Obrigada por parar um pouquinho pra que eu pudesse dividir tudo isso com você.
Valesca de Assus
3 de novembro de 2018 @ 06:52
Muito bonito e verdadeiro!
Lúcia Mattos
7 de novembro de 2018 @ 23:59
Criei coragem de dividir meu “ano sabático” e tantos comentários positivos me trouxeram a certeza de que nós mulheres passamos por tantas dúvidas e inseguranças que, se dividirmos isso uma com as outras, o mundo certamente será melhor. Beijos
Corina Breton
3 de novembro de 2018 @ 23:17
Lucinha, em que mulher/ser humano/ profissional/ filha/ mãe /esposa/amiga, resultaste. Tudo sem perder a meninice, a brejeirice, a meiguice, a faceirice daquela criança que eu adorava receber em minha casa, com tua mãe, a doce Valesca e, com quem , era uma delícia briincar, de quem já se percebia a inteligência, a curiosidade , a generosidade, a vivacidade. Uma bonequinha linda à época , uma linda mulher hoje.

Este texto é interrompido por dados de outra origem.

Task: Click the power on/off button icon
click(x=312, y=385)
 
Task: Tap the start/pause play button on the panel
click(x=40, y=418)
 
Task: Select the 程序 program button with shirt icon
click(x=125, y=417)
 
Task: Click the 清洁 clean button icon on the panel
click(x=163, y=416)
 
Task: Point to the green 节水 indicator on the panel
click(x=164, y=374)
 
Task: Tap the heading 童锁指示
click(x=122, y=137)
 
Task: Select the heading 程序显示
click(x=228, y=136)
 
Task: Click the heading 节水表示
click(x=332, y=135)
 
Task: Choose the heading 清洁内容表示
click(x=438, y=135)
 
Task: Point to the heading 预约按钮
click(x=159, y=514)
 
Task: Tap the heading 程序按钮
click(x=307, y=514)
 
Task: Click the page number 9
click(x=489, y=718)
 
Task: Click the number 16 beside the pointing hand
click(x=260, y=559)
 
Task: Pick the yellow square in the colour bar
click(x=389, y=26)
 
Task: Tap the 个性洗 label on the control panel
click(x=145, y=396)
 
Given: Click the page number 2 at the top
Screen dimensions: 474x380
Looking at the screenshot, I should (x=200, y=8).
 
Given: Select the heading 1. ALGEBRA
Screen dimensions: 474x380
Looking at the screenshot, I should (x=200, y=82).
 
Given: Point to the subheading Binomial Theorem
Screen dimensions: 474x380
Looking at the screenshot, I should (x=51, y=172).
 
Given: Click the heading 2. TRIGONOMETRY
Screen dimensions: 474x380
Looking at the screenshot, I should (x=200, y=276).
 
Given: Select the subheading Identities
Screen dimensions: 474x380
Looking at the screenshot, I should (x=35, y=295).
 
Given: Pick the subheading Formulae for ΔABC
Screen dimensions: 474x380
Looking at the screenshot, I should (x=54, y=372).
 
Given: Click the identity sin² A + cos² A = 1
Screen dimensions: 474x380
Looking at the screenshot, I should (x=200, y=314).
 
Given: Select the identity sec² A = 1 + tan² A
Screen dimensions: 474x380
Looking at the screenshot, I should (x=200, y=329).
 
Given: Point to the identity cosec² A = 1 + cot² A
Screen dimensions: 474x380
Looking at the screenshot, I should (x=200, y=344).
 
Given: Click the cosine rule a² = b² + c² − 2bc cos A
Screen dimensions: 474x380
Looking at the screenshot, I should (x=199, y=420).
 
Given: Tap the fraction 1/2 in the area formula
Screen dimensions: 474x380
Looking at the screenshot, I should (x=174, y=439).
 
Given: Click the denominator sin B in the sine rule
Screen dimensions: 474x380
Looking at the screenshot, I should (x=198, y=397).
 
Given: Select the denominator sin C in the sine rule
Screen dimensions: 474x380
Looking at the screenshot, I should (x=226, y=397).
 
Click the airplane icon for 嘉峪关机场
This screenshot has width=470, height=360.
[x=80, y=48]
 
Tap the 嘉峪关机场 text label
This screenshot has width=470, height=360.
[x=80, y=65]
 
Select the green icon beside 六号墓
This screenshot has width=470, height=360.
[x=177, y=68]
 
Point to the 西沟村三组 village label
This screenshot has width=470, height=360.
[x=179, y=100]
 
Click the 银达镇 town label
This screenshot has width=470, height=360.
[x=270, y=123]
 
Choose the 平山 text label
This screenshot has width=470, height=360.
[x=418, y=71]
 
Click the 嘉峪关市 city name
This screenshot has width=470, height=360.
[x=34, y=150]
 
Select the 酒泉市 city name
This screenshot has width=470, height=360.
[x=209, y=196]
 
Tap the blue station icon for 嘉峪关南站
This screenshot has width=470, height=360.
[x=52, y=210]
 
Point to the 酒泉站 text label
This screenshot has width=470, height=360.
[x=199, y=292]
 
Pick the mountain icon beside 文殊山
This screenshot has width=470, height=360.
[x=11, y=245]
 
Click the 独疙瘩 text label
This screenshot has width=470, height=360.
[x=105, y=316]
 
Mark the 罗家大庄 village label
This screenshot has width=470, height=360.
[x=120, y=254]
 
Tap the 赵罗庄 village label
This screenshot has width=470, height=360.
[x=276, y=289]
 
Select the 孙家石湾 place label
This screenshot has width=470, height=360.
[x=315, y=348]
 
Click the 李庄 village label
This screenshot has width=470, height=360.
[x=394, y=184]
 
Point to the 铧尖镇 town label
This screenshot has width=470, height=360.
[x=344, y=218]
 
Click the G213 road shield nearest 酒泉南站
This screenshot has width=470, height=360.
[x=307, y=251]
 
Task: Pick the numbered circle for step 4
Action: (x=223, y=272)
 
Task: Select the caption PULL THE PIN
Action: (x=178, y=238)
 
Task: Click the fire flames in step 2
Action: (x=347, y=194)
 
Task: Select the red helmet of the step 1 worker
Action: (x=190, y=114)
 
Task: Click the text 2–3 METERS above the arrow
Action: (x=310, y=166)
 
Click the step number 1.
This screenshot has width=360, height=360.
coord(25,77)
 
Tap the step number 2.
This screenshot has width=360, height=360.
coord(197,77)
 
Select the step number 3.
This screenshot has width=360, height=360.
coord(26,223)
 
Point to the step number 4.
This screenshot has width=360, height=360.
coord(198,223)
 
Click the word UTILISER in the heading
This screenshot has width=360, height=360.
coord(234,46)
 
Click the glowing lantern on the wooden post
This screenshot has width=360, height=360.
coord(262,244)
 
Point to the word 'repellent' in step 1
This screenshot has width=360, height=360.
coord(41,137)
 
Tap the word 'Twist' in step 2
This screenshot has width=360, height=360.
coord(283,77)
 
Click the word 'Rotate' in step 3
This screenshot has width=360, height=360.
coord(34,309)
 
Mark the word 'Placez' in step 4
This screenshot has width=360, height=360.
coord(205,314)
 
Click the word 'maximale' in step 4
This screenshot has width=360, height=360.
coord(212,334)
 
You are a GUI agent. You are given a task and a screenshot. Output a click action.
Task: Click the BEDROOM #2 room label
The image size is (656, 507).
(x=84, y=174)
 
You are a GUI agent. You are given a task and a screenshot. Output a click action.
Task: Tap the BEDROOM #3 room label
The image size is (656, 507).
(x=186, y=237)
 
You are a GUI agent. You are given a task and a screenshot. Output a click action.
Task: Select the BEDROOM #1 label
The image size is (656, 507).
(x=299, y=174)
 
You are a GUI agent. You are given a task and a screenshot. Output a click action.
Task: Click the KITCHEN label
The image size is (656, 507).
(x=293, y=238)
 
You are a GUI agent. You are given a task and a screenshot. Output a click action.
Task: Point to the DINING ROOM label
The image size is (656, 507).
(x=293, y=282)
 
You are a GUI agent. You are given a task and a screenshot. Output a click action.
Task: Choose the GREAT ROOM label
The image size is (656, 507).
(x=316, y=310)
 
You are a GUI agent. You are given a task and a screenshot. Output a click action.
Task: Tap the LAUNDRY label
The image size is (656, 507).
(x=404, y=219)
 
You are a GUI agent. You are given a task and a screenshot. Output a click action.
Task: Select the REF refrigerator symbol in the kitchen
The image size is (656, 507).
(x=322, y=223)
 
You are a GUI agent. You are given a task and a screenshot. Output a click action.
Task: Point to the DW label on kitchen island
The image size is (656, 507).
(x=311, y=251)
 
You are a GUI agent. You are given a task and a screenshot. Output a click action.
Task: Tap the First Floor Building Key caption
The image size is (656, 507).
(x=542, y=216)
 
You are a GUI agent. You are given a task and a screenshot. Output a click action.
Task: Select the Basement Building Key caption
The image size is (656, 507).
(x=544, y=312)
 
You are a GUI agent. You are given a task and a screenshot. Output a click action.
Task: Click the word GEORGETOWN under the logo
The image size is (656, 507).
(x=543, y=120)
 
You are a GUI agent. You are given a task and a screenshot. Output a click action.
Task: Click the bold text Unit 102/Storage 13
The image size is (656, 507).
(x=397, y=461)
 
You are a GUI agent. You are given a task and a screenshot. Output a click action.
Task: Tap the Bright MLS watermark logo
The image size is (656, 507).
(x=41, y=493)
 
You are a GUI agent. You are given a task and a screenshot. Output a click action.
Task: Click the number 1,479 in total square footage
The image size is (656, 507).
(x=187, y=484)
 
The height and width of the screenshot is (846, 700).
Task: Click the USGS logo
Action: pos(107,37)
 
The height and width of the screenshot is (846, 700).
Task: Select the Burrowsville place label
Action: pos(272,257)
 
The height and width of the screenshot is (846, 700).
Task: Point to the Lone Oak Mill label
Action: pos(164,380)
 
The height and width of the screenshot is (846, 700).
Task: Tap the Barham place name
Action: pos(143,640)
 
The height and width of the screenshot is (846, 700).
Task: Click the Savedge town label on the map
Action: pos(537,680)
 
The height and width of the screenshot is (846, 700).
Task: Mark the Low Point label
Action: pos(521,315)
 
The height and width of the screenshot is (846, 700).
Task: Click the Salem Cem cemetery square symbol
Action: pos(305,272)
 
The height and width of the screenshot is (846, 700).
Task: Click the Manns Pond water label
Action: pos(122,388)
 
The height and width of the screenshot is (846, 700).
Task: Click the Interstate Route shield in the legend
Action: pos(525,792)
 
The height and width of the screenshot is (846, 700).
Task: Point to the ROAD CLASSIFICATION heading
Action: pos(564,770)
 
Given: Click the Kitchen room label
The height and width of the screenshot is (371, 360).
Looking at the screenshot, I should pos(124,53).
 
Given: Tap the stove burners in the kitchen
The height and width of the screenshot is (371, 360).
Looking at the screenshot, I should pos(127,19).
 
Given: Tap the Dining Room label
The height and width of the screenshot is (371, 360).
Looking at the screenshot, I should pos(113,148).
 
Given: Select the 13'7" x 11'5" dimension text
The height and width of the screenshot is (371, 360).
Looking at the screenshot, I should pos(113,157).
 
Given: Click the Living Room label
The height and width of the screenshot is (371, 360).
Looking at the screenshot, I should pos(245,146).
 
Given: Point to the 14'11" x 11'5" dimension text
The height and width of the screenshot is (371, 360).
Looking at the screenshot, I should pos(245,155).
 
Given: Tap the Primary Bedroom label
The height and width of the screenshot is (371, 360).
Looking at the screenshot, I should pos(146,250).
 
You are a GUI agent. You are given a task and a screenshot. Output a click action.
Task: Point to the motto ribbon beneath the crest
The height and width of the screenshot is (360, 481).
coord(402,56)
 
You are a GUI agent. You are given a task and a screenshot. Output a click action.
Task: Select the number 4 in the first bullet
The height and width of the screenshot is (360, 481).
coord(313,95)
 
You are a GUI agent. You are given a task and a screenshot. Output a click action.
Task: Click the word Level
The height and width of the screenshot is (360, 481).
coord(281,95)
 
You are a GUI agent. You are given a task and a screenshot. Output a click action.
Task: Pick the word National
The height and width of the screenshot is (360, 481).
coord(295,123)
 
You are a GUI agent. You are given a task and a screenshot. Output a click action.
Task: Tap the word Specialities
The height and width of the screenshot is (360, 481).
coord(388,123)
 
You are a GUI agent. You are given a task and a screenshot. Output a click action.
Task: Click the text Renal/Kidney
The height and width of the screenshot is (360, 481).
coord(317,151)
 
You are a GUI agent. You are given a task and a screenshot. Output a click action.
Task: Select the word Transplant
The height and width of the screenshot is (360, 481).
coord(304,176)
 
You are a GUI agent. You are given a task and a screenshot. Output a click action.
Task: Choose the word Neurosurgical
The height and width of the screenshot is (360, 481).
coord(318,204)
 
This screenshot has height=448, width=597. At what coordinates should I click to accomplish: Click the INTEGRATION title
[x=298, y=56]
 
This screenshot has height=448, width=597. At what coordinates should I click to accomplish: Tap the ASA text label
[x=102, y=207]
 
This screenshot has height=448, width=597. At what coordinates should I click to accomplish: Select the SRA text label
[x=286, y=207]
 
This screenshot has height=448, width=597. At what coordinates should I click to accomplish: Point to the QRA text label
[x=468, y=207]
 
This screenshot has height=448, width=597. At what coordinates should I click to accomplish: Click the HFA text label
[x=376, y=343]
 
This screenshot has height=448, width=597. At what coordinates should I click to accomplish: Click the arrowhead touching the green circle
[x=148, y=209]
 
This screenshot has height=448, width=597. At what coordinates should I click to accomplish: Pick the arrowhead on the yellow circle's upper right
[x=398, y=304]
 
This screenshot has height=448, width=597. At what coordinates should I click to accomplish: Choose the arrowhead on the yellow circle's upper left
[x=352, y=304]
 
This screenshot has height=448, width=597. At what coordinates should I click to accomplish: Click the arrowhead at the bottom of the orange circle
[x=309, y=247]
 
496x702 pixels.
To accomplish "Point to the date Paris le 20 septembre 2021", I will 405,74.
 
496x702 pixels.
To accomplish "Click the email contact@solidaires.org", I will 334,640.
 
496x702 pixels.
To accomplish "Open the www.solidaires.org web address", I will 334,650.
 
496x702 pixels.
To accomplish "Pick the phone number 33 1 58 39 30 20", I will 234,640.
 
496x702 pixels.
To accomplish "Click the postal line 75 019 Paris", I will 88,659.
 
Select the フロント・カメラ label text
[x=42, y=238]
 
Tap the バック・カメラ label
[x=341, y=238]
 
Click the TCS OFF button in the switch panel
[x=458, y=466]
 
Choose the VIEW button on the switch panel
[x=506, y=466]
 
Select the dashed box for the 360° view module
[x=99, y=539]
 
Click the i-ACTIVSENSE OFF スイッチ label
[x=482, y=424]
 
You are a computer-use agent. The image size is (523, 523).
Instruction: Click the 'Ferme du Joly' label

Escreveste um texto corajoso e veraz, que li, como se estivesse te escutando falar. Parabéns, minha querida! Continua bem assim, apaixonada pelo viver, junto à família amorosa que soubeste formar. Te desejo sempre sucesso e todas as alegrias. Meu abraço vai, levando votos de Feliz aniversário!
Lúcia Mattos
7 de novembro de 2018 @ 23:56
Obrigada minha querida “madrinha de coração”! Escrevi de coração aberto e fico feliz que minha história tenha tocado tantas mulheres! A vida não é fácil, mas estar disposta a aprender, em qualquer tempo, é o que faz a diferença na busca da felicidade. Beijos amoroso!
Maira Ritter
5 de novembro de 2018 @ 06:43
Lúcia, exatamente assim! Me identifiquei com teu texto, pois desde o início do ano quando João Caetano nasceu, resolvi desacelerar e curtir a maternidade. Encarei como umas “férias” mas, na verdade, não eram férias e sim, um também quase ano sabático. Trabalho desde os 18 anos e sempre fui ligada no 220V. Agora aos 40, me permiti curtir este momento maravilhoso com meu gurizinho, e entrei em uma nova rotina, totalmente diferente da minha vida até então. E assim, também descobri muitas coisas. Obrigada por compartilhar este teu lindo texto. Sucesso no novo job! Beijo!
Lúcia Mattos
7 de novembro de 2018 @ 23:54
Puxa, Maira, um retorno como o teu me deixa muito feliz. Escrevi de coração aberto e vi que muitas mulheres se identificaram com a minha história, que na verdade nao é minha, mas de todas nós. Cada uma de nós sabe de si, do seu momento e da melhor hora de fazer escolhas, mas poder parar, prestar atenção ao momento e avaliar as prioridades já é meio caminho andado para as melhores escolhas, não é? Beijo carinhoso.
Sandro macedo
23 de janeiro de 2019 @ 22:58
Parabéns,lúcia.Acompanho teu trabalho e do leonardo desde da década de 90.Imagino o que esta mudança deva ter significado pra vocês.Lindo texto.Tudo de bom nesta nova jornada.
Lúcia Mattos
23 de janeiro de 2019 @ 23:28
Obrigada Sandro pela leitura e comentários! Obrigada pelo carinho.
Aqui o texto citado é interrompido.